Among the lines below, restate word for word only those from the line with "The image size is (1568, 679)." through the line with "Given: Toggle Show", with both end lines kept.

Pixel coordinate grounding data
..............................

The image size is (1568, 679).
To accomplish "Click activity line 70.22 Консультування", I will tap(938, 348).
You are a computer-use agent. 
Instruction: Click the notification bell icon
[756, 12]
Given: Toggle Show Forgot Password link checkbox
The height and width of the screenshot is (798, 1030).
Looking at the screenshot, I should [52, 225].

..............................

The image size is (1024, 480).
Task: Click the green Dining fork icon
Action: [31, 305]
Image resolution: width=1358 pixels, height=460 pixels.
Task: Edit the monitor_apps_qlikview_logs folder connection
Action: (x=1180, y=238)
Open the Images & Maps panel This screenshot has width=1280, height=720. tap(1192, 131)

..............................

__Task output__:
The image size is (1568, 679).
To accomplish "Click activity line 70.22 Консультування", I will tap(938, 348).
You are a computer-use agent. 
Instruction: Click the notification bell icon
[756, 12]
Given: Toggle Show Forgot Password link checkbox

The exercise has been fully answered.